Provided records >>
==========
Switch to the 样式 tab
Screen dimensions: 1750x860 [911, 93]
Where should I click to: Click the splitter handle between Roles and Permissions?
==========
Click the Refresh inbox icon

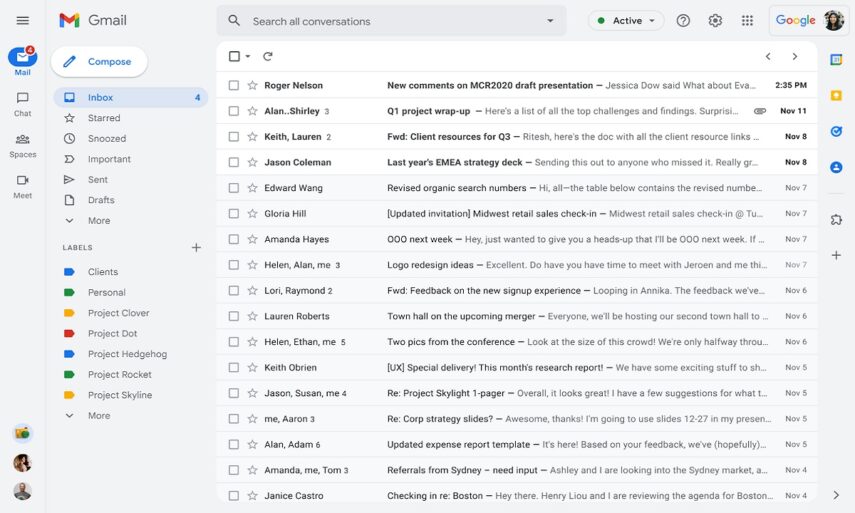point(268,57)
==========
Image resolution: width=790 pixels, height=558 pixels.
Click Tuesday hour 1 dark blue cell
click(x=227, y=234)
==========
Brief >> Where the listing above has a line with "Switch to the 样式 tab", start there, and output every line exactly through the line with "Where should I", which is also included.

Exercise solution >>
Switch to the 样式 tab
Screen dimensions: 1750x860 [911, 93]
Where should I click to: Click the splitter handle between Roles and Permissions?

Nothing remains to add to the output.